A sexual consent case in Minnesota has renewed the debate over how and when sexual assault or rape accusers are able to provide consent. Francois Monulu Khalil had previously been convicted of third-degree sexual assault after having been accused by a woman who was intoxicated when she met him in 2017, going on to later have sex with the suspect. Prosecutors argued that while the victim agreed to the act, she was unable to give informed consent because she was intoxicated. The state’s high court this week unanimously overturned the conviction, saying that since the woman had voluntarily consumed alcohol and became intoxicated before she’d even met Khalil, he was not responsible for her mental incapacitation and was therefore not guilty. Now a bipartisan group of state legislators are rushing to change the laws so this doesn’t happen again, but should they? (USA Today)
The Minnesota Supreme Court ruled that a person can’t be found guilty of sexually assaulting someone who is intoxicated if that person willingly ingested drugs or alcohol.
The ruling was released Wednesday after the case of Francois Monulu Khalil, who was convicted of a third-degree criminal sexual misconduct by a jury because the victim was drunk and mentally incapacitated. Khalil, a Minneapolis man, met his victim after she was denied entry to a bar for being too intoxicated.

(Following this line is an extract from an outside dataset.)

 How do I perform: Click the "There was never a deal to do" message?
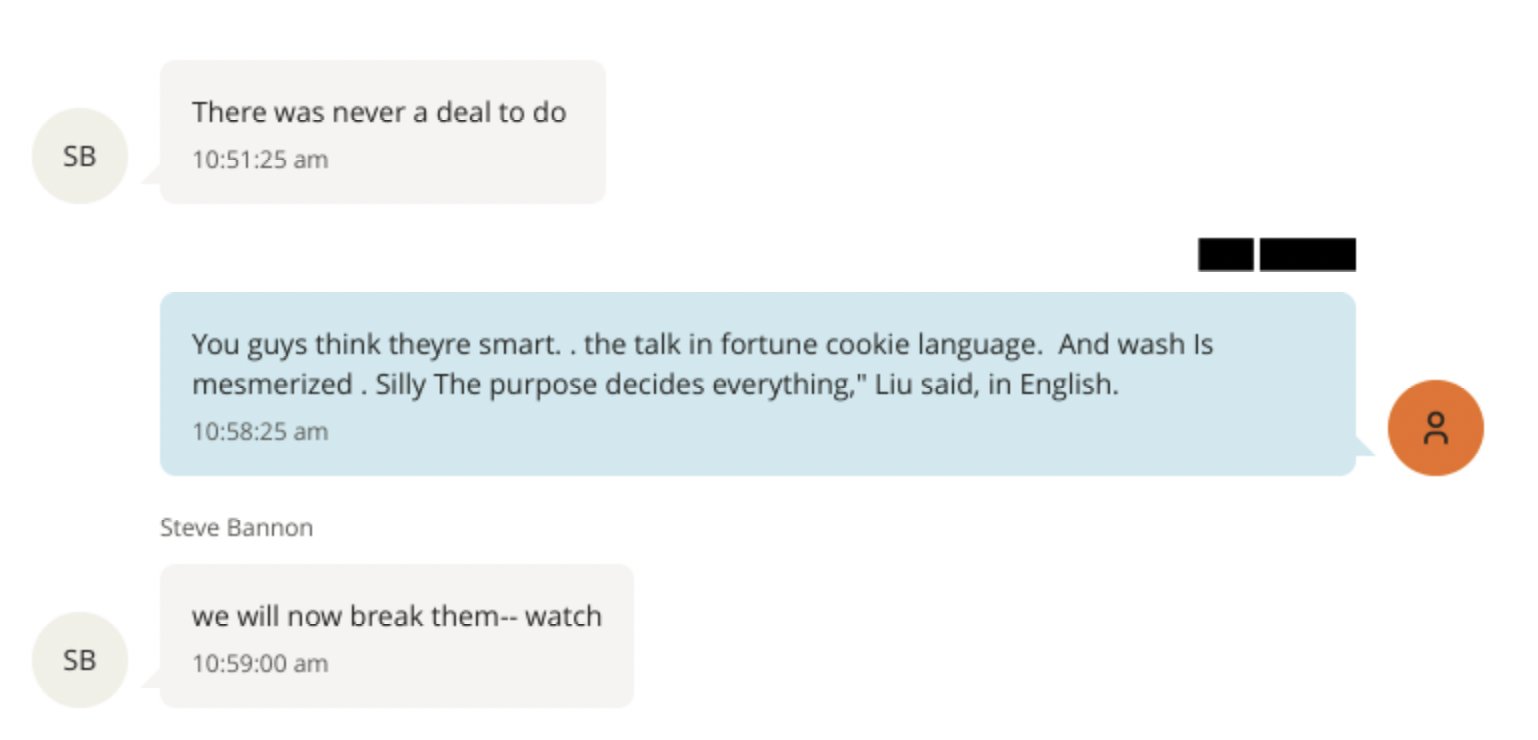click(379, 112)
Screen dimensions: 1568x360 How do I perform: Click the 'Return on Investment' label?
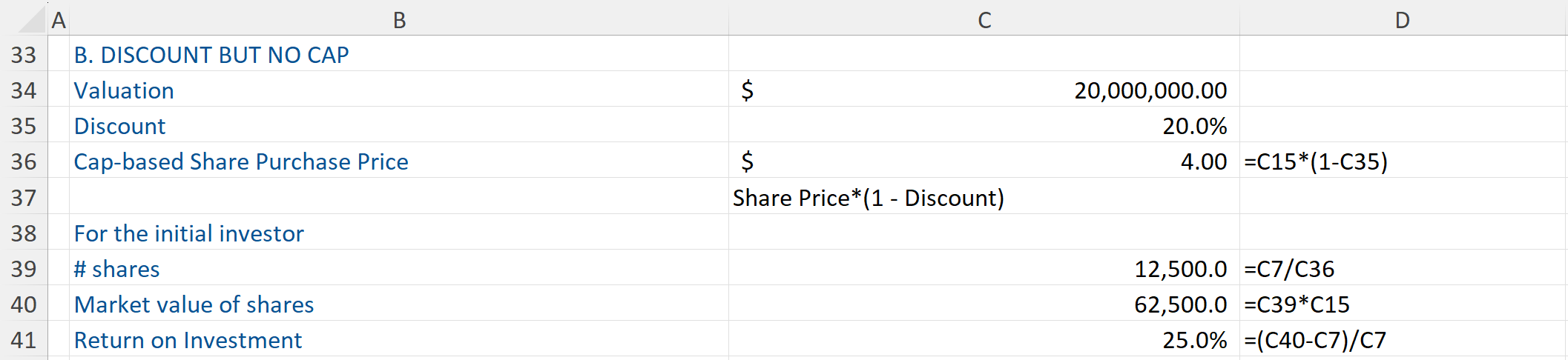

The court’s unanimous decision was written by Minnesota Supreme Court Justice Pail Thissen. Thissen writes that the lower court’s definition of mentally incapacitated regarding the case “unreasonably strains and stretches the plain text of the statute” since the victim was intoxicated before she met Khalil, her attacker.
This specific case presents a number of unanswered questions in terms of whether the events in question should be described as a consensual sexual encounter, while the details of the law cited in charging Khalil are something of a different matter. When you hear the details of the victim’s account of the evening, it probably seems easy to be more supportive of a conviction. She claims that she drank five shots of vodka and took a prescription pill of some unspecified medication prior to being refused entry to a bar because she appeared to be obviously intoxicated. That’s where she met Khalil, who invite her and a girlfriend back to his place. She said that she then “blacked out” and awoke to find that Khalil was sexually assaulting her.
We frequently hear of cases where a woman becomes intoxicated on drugs or alcohol and makes poor decisions in terms of granting consent, only to report a sexual assault the following day. Such cases shouldn’t carry much weight in court as it places the burden on the alleged assailant to make a snap determination as to whether the person who just said “yes” was capable of being competent to grant that consent. But if Khalil’s accuser was literally either unconscious when the intercourse began or lost consciousness during the process, that definitely should constitute rape or sexual assault of some sort. Yet it remains complicated because “blacked out” is a rather ambiguous term. It could mean “unconscious” or she may have remained an active participant in the encounter but couldn’t remember it later because of her inebriated state. As I said, finding true justice in cases like that is complicated at best.
The requirements found in the Minnesota law that was applied in this case are another matter. The law draws a distinction between someone who voluntarily becomes intoxicated by taking drugs or consuming alcohol and someone who unknowingly has drugs or alcohol fed to them by their “date” through spiked punch or dropping a roofie into their soda. The law assumes that consent is informed in the former case, but not in the latter. I fail to see why the law would draw this distinction to such a degree. A person is either able to offer informed consent or they aren’t. I would argue that the act of intentionally hiding drugs or alcohol with the intent of making the victim more pliable should merit a more severe penalty than third-degree sexual assault. If the law is to be changed, those two scenarios should probably be broken apart into separate statutes.
But if the victim became intoxicated of their own accord, we’re back to the situation I described above. How drunk are you after one drink or five? At what point does your willingness to agree to a sexual proposition no longer qualify as informed consent? In other words, when does “yes” not mean “yes,” and how much responsibility falls on the shoulders of the suitor to be able to distinguish the difference? Different people have different tolerance levels for both drugs and alcohol. Is the only solution to make it illegal to have sex after either person has had a drink? I hope we haven’t gone that far down the rabbit hole yet. But Minnesota’s legislators need to think this one through before rushing to “fix” these laws. They could wind up creating an entirely new set of problems while trying to correct the current situation.